(AIM)
Rewrite the data below, replacing every "Image resolution" with "Screen size" and leaving everything else unchanged.

[Item coordinate data]
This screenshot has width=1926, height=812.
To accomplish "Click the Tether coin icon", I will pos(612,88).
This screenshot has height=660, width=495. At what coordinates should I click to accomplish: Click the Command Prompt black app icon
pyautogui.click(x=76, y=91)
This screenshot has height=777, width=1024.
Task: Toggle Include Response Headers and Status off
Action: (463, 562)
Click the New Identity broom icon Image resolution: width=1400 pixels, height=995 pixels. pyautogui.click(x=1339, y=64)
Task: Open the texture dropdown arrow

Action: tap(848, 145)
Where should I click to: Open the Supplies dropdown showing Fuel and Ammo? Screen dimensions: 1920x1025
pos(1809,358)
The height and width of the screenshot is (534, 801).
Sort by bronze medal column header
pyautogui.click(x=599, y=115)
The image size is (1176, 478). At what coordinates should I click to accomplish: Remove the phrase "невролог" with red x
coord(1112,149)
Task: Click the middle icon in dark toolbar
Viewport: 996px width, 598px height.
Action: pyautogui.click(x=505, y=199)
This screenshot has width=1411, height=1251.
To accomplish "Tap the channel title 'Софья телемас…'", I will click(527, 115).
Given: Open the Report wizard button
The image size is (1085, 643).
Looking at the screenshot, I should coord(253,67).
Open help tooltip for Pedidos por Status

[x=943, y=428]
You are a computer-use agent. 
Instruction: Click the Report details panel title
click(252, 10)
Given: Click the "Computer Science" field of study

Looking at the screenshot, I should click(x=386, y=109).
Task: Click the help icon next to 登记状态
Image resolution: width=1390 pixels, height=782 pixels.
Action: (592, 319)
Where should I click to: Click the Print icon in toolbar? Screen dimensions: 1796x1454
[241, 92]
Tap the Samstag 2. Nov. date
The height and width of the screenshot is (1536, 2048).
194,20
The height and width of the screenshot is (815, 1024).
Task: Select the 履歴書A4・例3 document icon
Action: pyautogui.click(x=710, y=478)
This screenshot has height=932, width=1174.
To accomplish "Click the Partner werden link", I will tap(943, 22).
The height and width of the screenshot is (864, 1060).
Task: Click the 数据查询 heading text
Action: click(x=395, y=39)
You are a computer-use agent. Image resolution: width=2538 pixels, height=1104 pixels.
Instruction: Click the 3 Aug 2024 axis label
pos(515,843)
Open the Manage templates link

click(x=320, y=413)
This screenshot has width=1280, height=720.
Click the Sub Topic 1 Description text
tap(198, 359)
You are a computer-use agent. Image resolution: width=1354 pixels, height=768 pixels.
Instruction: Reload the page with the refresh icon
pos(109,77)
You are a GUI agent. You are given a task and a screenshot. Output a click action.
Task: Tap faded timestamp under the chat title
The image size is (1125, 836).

(EXERCISE RESULT)
This screenshot has width=1926, height=812.
To accomplish "Click the Tether coin icon", I will pos(612,88).
This screenshot has height=660, width=495. At what coordinates should I click to accomplish: Click the Command Prompt black app icon
pyautogui.click(x=76, y=91)
This screenshot has height=777, width=1024.
Task: Toggle Include Response Headers and Status off
Action: (463, 562)
Click the New Identity broom icon Screen size: width=1400 pixels, height=995 pixels. pyautogui.click(x=1339, y=64)
Task: Open the texture dropdown arrow

Action: tap(848, 145)
Where should I click to: Open the Supplies dropdown showing Fuel and Ammo? Screen dimensions: 1920x1025
pos(1809,358)
The height and width of the screenshot is (534, 801).
Sort by bronze medal column header
pyautogui.click(x=599, y=115)
The image size is (1176, 478). At what coordinates should I click to accomplish: Remove the phrase "невролог" with red x
coord(1112,149)
Task: Click the middle icon in dark toolbar
Viewport: 996px width, 598px height.
Action: pyautogui.click(x=505, y=199)
This screenshot has width=1411, height=1251.
To accomplish "Tap the channel title 'Софья телемас…'", I will click(527, 115).
Given: Open the Report wizard button
The image size is (1085, 643).
Looking at the screenshot, I should coord(253,67).
Open help tooltip for Pedidos por Status

[x=943, y=428]
You are a computer-use agent. 
Instruction: Click the Report details panel title
click(252, 10)
Given: Click the "Computer Science" field of study

Looking at the screenshot, I should click(x=386, y=109).
Task: Click the help icon next to 登记状态
Screen size: width=1390 pixels, height=782 pixels.
Action: (592, 319)
Where should I click to: Click the Print icon in toolbar? Screen dimensions: 1796x1454
[241, 92]
Tap the Samstag 2. Nov. date
The height and width of the screenshot is (1536, 2048).
194,20
The height and width of the screenshot is (815, 1024).
Task: Select the 履歴書A4・例3 document icon
Action: pyautogui.click(x=710, y=478)
This screenshot has height=932, width=1174.
To accomplish "Click the Partner werden link", I will tap(943, 22).
The height and width of the screenshot is (864, 1060).
Task: Click the 数据查询 heading text
Action: click(x=395, y=39)
You are a computer-use agent. Screen size: width=2538 pixels, height=1104 pixels.
Instruction: Click the 3 Aug 2024 axis label
pos(515,843)
Open the Manage templates link

click(x=320, y=413)
This screenshot has width=1280, height=720.
Click the Sub Topic 1 Description text
tap(198, 359)
You are a computer-use agent. Screen size: width=1354 pixels, height=768 pixels.
Instruction: Reload the page with the refresh icon
pos(109,77)
You are a GUI agent. You are given a task and a screenshot. Output a click action.
Task: Tap faded timestamp under the chat title
The image size is (1125, 836).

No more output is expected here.